We had to take a step back and reassess. This project just became more important, and deserves to be told in context.

Why is authoritarianism rising globally? As it happens, we’ve been studying this — and warning against monocausal explanations of it — for years.

Here’s the story, in seven trends:

#1 The Triumph of Globalization
#2 The Loss of Anchors
#3 Economic Transformation
#4 Obsolete Nationalism
#5 Political Failure
#6 Social Media Broke our Public Sphere
#7 The Resurgence of Islamic Extremism

1. The Triumph of Globalization

The world has changed fast. Very fast.

I was born and raised in the Arabian Gulf — my Palestine-born father having moved there from Egypt in the mid 1970s, to take a job as a doctor in the newly formed United Arab Emirates. The rapidly modernizing country needed — and lacked — skilled professionals. At the time of its founding in 1971, it was home to under 300,000 people. By the time I was summarily expelled from the country in 2014, the population stood at 9.2 million. While the native Emirati population doubled several times, most of the population growth was driven not by natural birth but by immigration.

Demographic transformation doesn’t even begin to tell the story. Economic growth brought new people, and new people brought with them their cultures, languages, and religions. Literacy rose rapidly, and a revolution in communications technology brought an unstoppable inflow of new ideas.

A people and a society were completely, deeply, and irreversibly transformed. Today the UAE is home to nearly 10 million people, from over 200 countries. A country of fishermen, farmers, and merchants was transformed into one of businessmen, bureaucrats, doctors, engineers, and technologists.

It is difficult to capture in a few lines the impact that globalization has had on our world. Few countries were as dramatically transformed as the UAE — yet it is in a way a microcosm of the deep and irreversible transformation that played out all over the world over the past 40 years. Our societies have had to contend with an inflow of new immigrants threatening a previous homogeneity, new ideas threatening old traditions and customs, and new technologies disrupting old institutions. The world is almost unrecognisable from that of our grandparents.

The anger against globalization is, in no small part, a reaction against its triumph, and a testament to how profoundly it has changed our world. The world changed fast, so fast that our social and political institutions have been struggling to keep up, and it feels like nobody is in control. Zygmunt Bauman, who left us earlier this year, expressed it ominously. “What has been cut apart cannot be glued back together. Abandon all hope of totality, future as well as past, you who enter the world of fluid modernity.”

SHORT EXERCISE 1. From the entries, render the lines starting with the line containing "Task: Click the Location column header" and going on through the line containing "The height and" as a Markdown table. Use the columns Row and Line, and leave out any blank lines.
SHORT EXERCISE 2. Continue the essay on the global rise of authoritarianism from the point where it stops.

DATASET EXTRACT.

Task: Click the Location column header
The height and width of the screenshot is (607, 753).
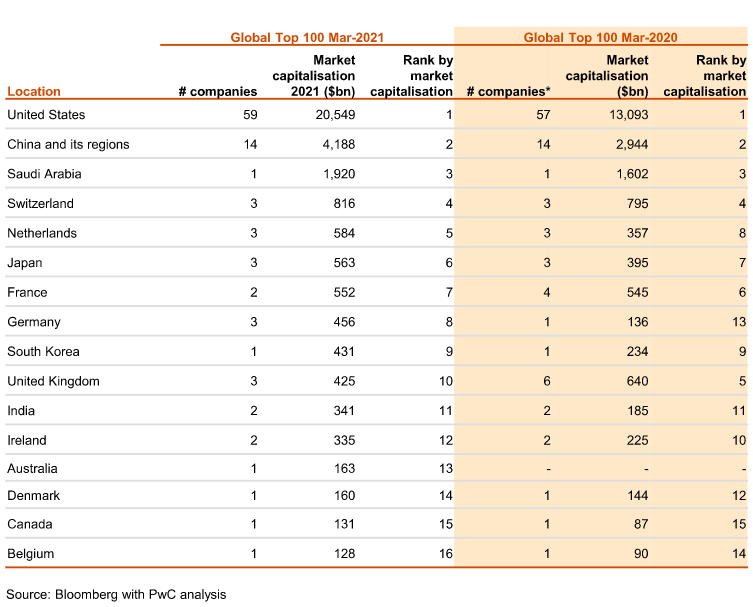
...
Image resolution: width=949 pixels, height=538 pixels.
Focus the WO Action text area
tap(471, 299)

TASK ANSWER 1.
| Row | Line |
|---|---|
| 1 | Task: Click the Location column header |
| 2 | The height and width of the screenshot is (607, 753). |

TASK ANSWER 2.
2. The Loss of Anchors

“In a liquid modern life there are no permanent bonds, and any that we take up for a time must be tied loosely so that they can be untied again, as quickly and as effortlessly as possible, when circumstances change — as they surely will in our liquid modern society, over and over again.”

This is how Zygmunt Bauman described the uncertainty of social life in a post-globalization world. The transformation that our societies underwent has wreaked particular havoc with our sense of identity. Systems of belonging that had existed for centuries have eroded, or even disappeared. The meaning and structure of community — be it religious, national, or even the family — have transformed deeply. We went from extended families to nuclear families to the post-nuclear family, often in the space of no more than two generations.

In many places, new generations are growing up with values starkly different and even opposed to those of their parents. This shift in values is perhaps most stark in the most insular societies, which modernity crashed against in wave after wave over the past few decades — the American “Bible Belt” for example, or the Arabian desert plateau of Najd. Would a Saudi mother in the 1970s even imagine that her daughter would not only demand the repeal of the traditional male guardianship system, but make a music video about it? What was a generation ago “normal”, is today not only challenged, but often mocked.

What’s fueling the worldwide rise of identity politics is, then, a worldwide identity crisis. Much of the conservative backlash that is expressed by religious fanatics, or the nativist backlash that is expressed by ethnic hate groups, is at its core a reaction to this loss of traditional anchors. And identity politics, with its emphasis on differences and otherness, happens to lend itself more to an authoritarian, top-down structure than a flat, bottom-up structure.

In times of fear and uncertainty, people tend to fall back on their group identity for security.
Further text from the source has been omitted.